Camanchaca by Diego Zúñiga
Minneapolis. Coffee House Press. 2017. 110 pages.
Camanchaca is a thick fog often seen along certain parts of the Chilean coast. Pushed along by the winds coming off the Pacific Ocean, it often appears at night, covering the road in a thick, hazy layer. The camanchaca keeps you from seeing clearly, it is dangerous, it makes the landscape blurred, and it demands attention and caution, much like the novel by Diego Zúñiga that borrows its name. The story is narrated in brief fragments in which synthesis, brevity, and poetics characterize the remarkable debut novel of this young Chilean narrator.
Camanchaca is a road novel along the lines of Cormac McCarthy’s The Road, but it is narrated with an intimacy and minimalism more reminiscent of the best work of Alejandro Zambra. A father and son set off on a journey from Santiago, Chile, to Tacna, Peru, to visit a cheap dentist who can help fix the boy’s teeth. The protagonist, a child of separated parents, tries to reconnect with an indolent father who has married for the second time. The trip to Peru is also a trip toward the past, a hazy place where the character loses himself among a depressed, sometimes-incestuous mother, a grandfather who reads the Bible, and a family that is not his own.
The charged atmosphere of this family is similar to the interior landscapes of the characters, whose memories and actions bear a meaning that the protagonist can hardly discern. The confusion is intentional and well crafted. But that’s what this novel is about: seeing when you cannot see, trying to see when the camanchaca has made everything blurred, putting together the pieces of a fragmented life to build a new life in the present.
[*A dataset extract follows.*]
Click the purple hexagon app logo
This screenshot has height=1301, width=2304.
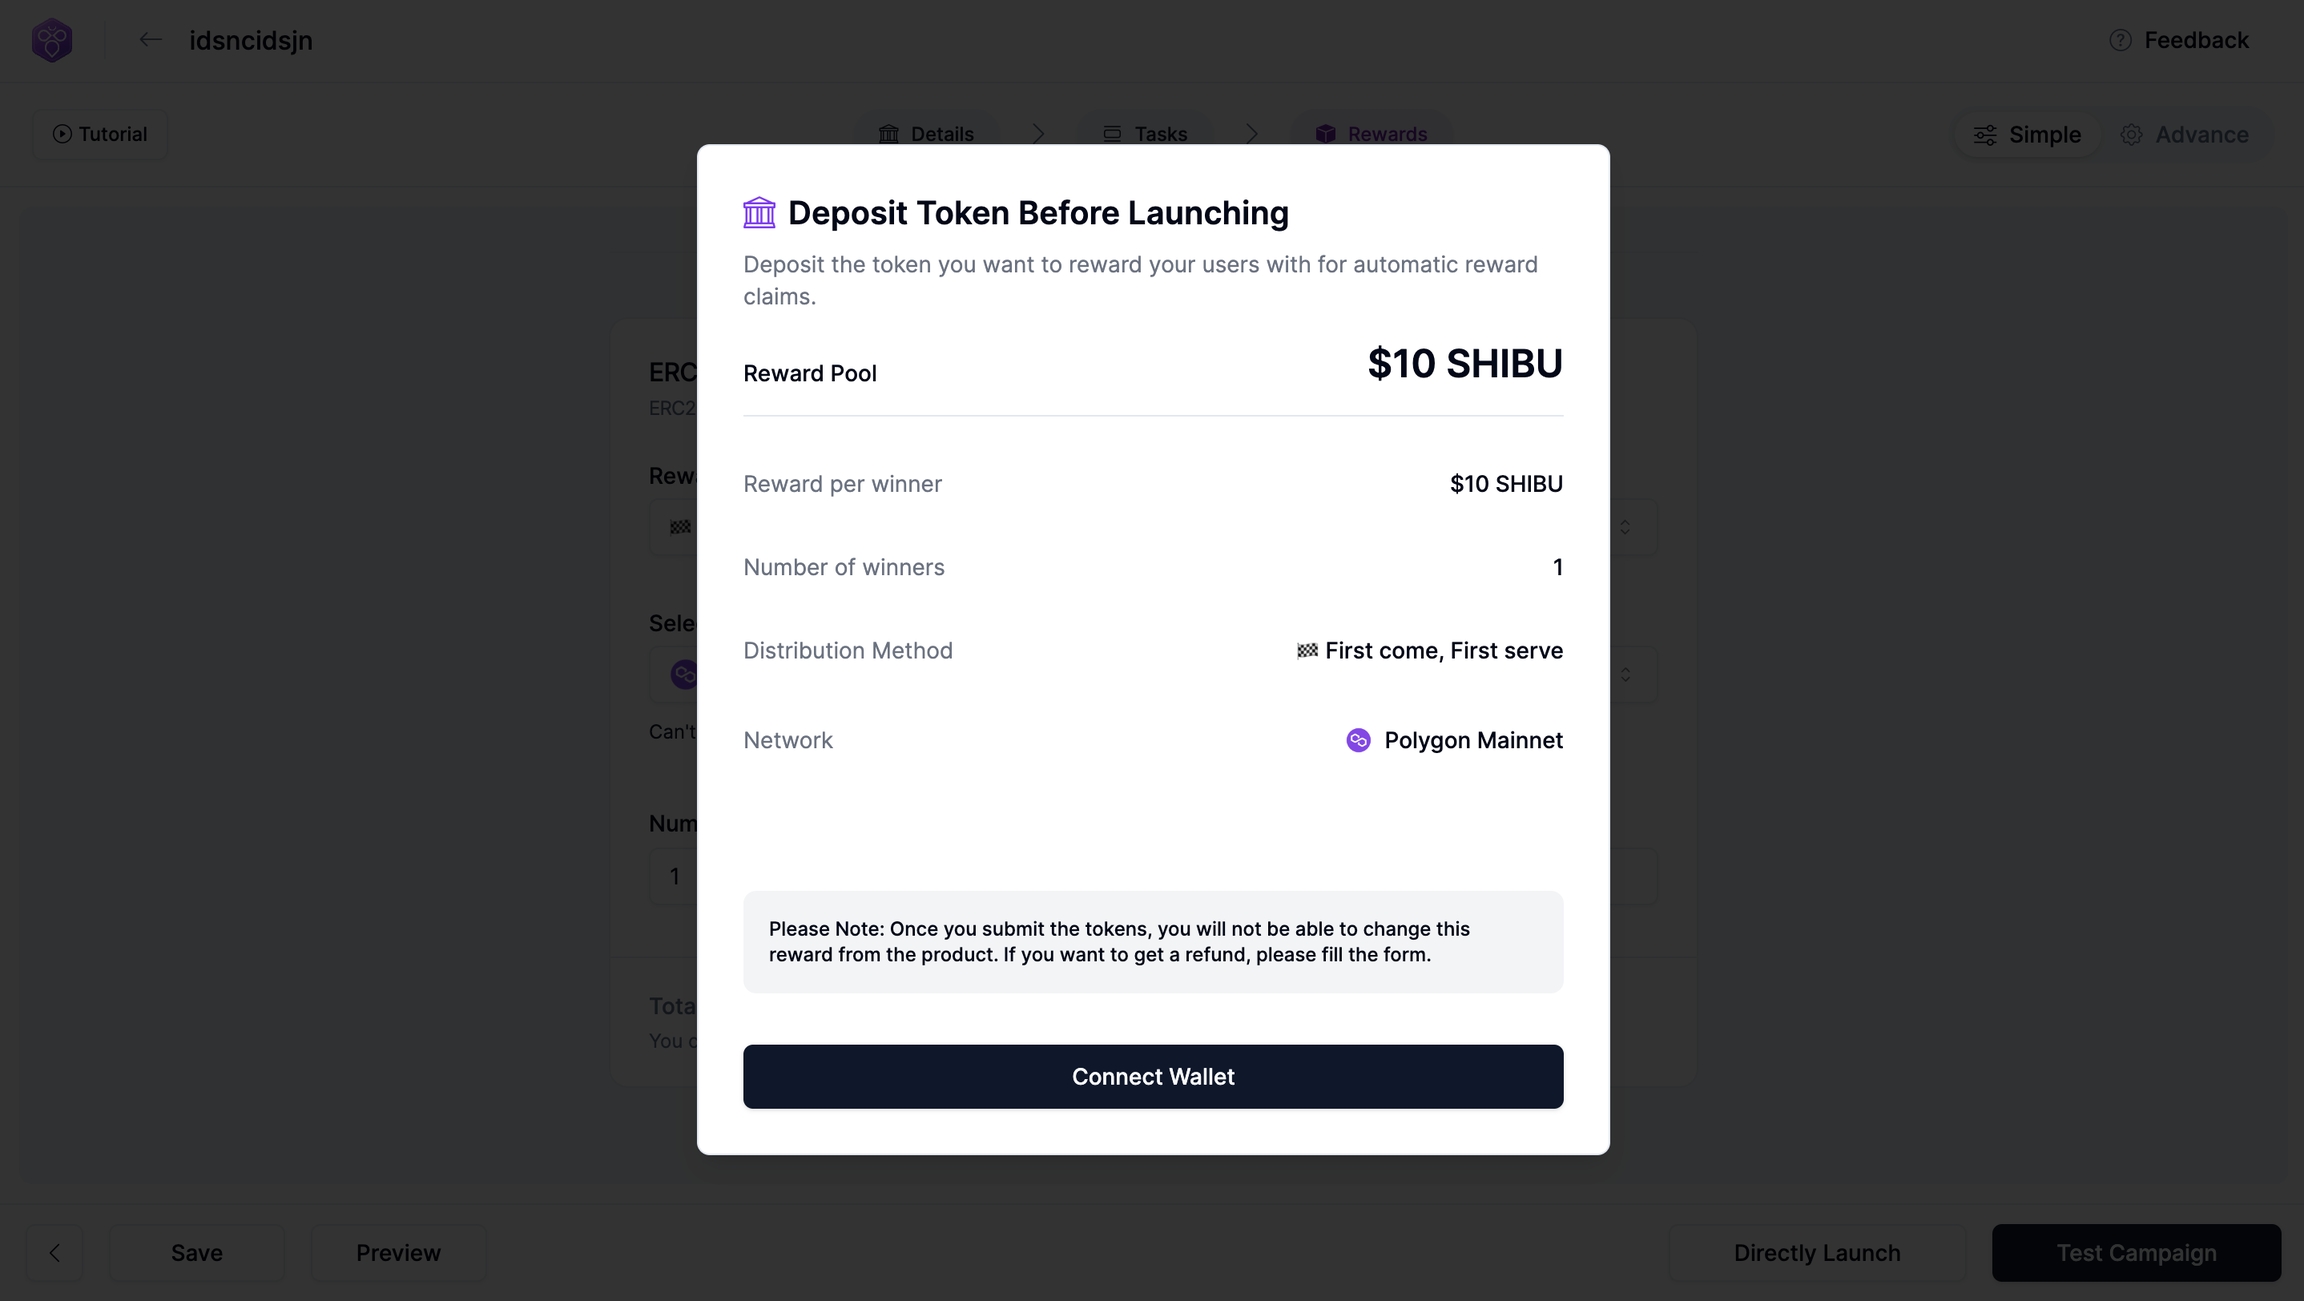click(52, 40)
Among this novel’s many merits (which go far beyond the stylistic), Zúñiga has achieved something more: he has depicted, with astonishing perfection, the mediocrity of the Chilean middle class, its simplicity and its emptiness: characters who barely communicate and pass their time watching TV, sleeping, and eating sandwiches wherever they may be; half-brothers who hardly know each other and look at each other with jealousy; families whose only epic, at the end of the day, is an attempt to buy brand-name clothes and take care of a dying dog. Tolstoy once wrote: “Happy families are all alike; every unhappy family is unhappy in its own way.” I’m inclined to think that Zúñiga’s novel does well-deserved justice to this quote, but nonetheless, something is missing. Perhaps the correct quote would be: “Happy families are all alike; every unhappy family (in Chile, at least) is boring in the same way.”